Listed records ->
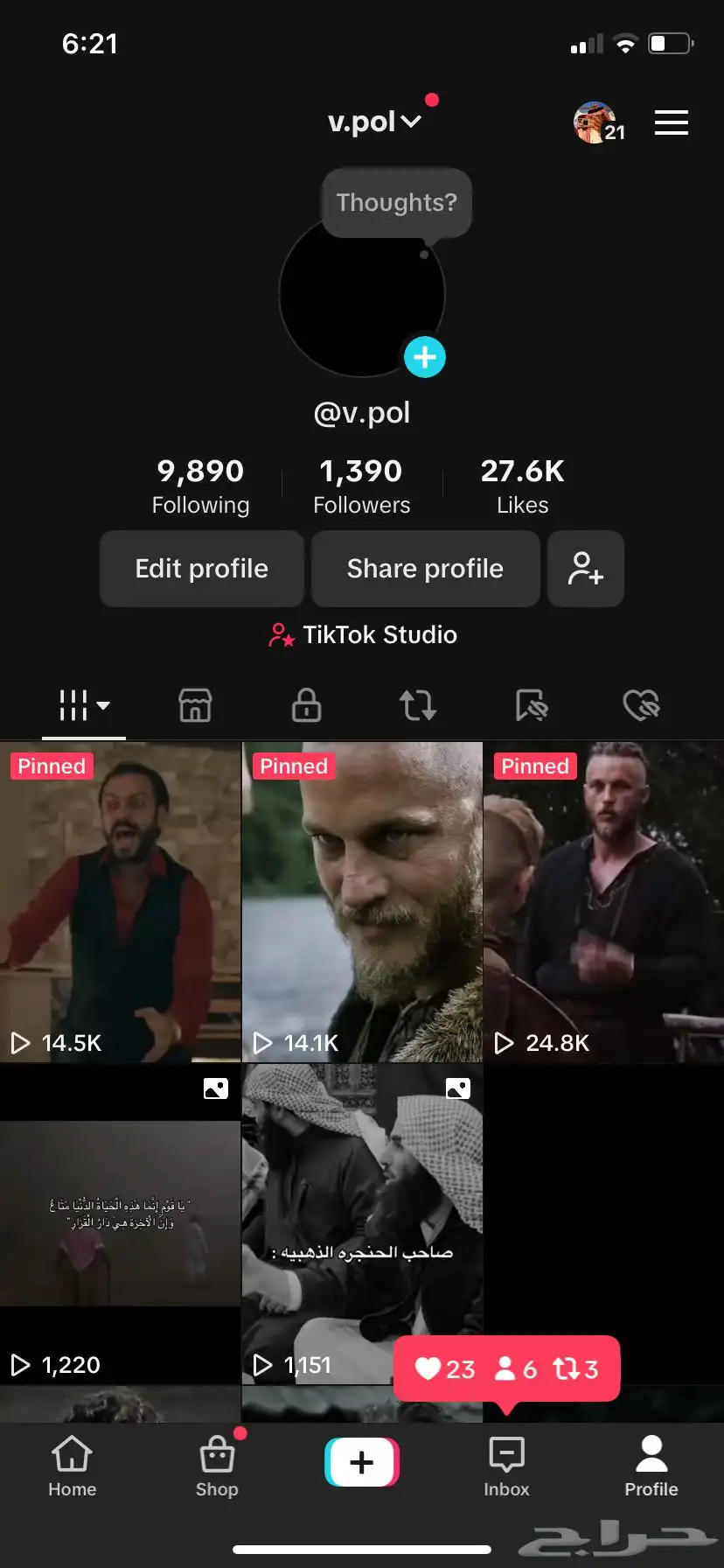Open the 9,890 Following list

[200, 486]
...
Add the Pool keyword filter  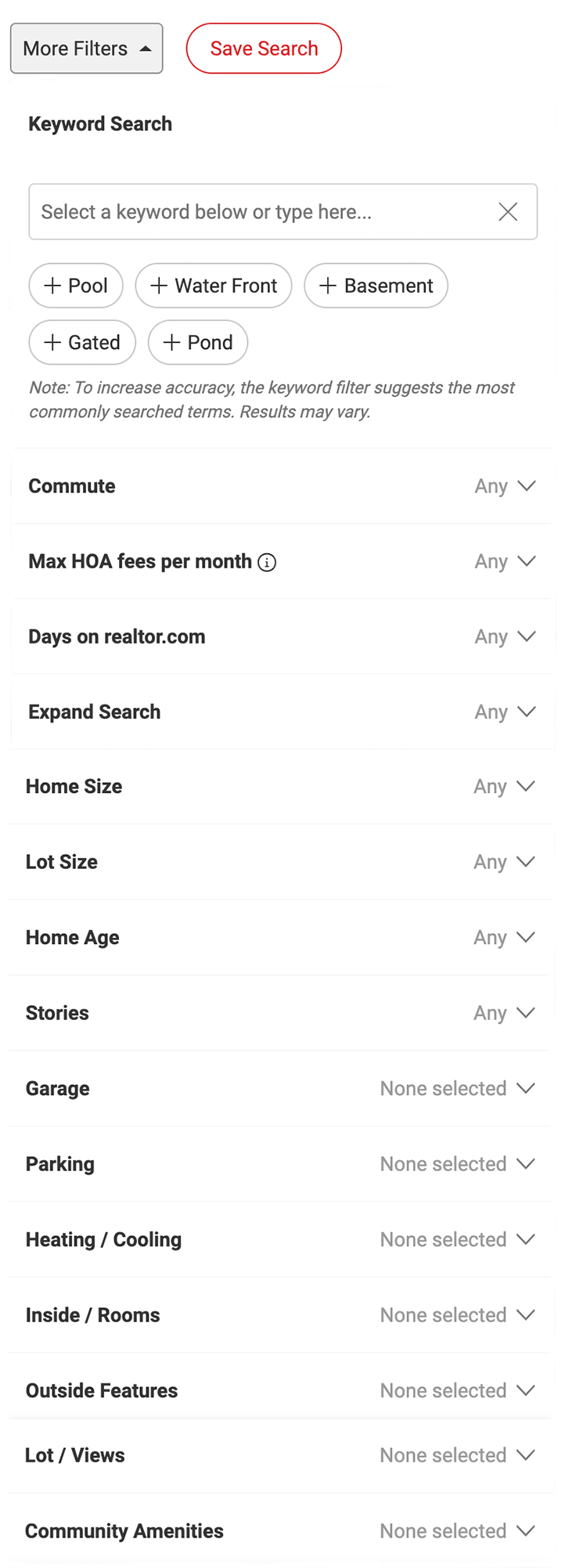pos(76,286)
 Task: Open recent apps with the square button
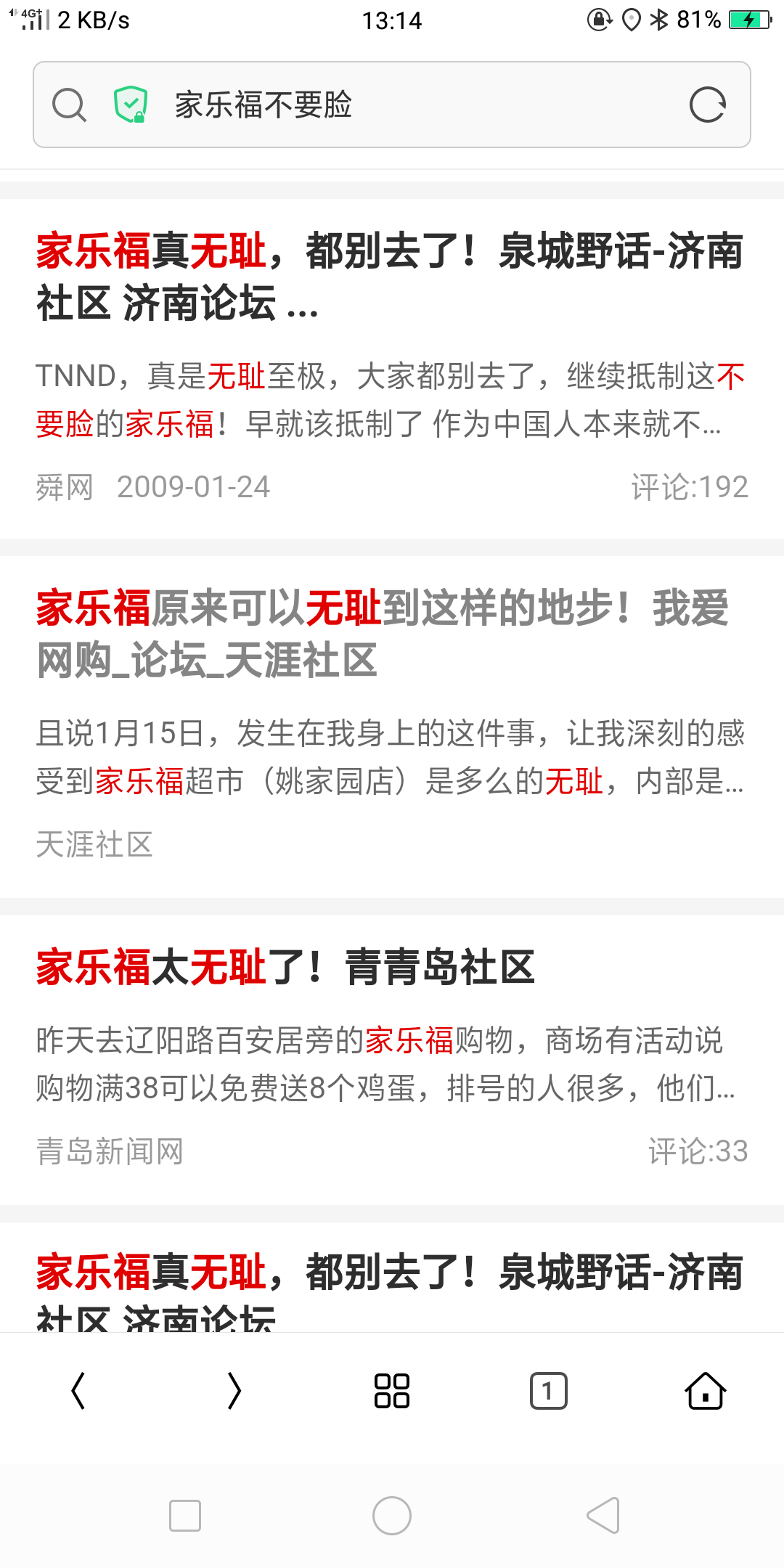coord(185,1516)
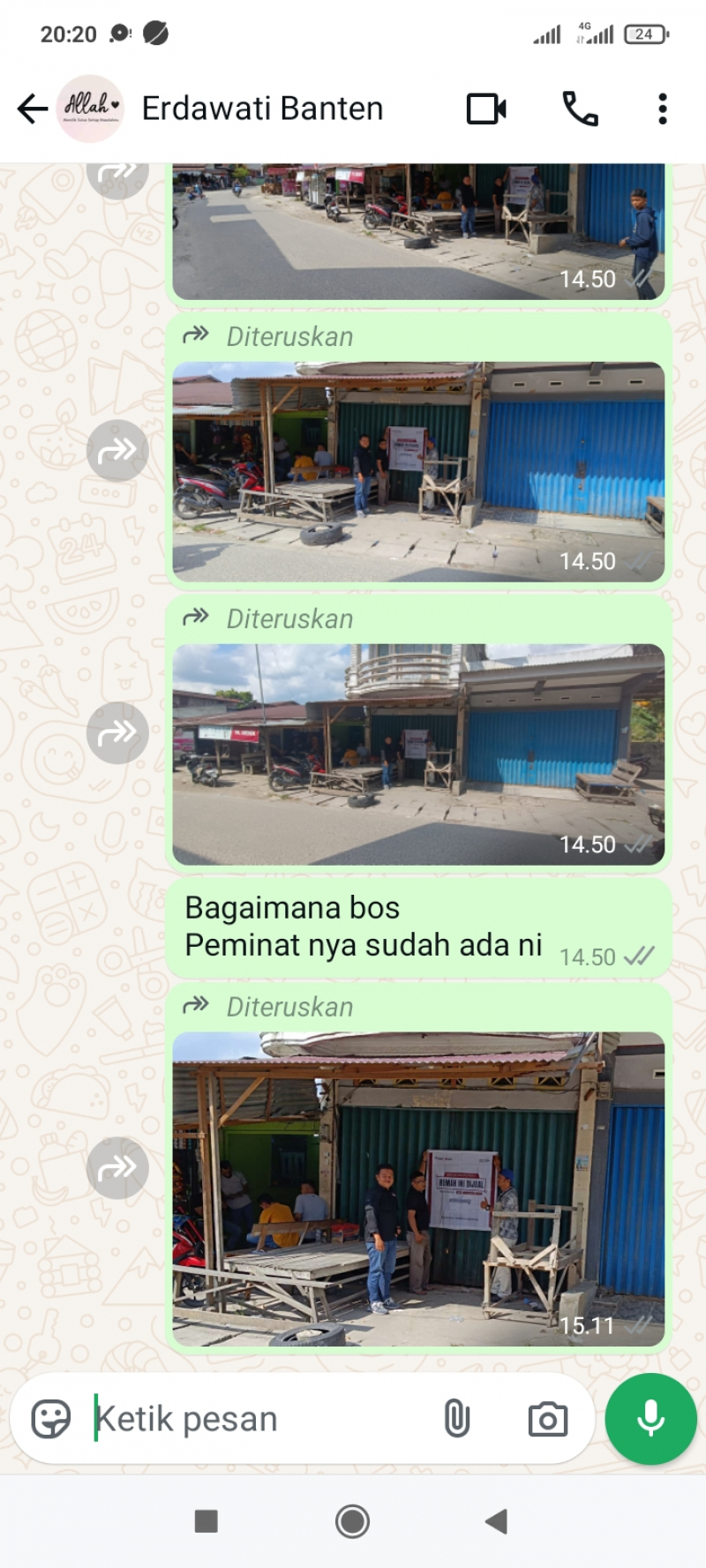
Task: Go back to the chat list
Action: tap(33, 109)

Work instructions ->
Find each line in the items that contains the word "Task" with the same capitalization, and copy those lines.

Answer for this exercise ->
 Task: Open recent apps with the square button
Task: Go back to the chat list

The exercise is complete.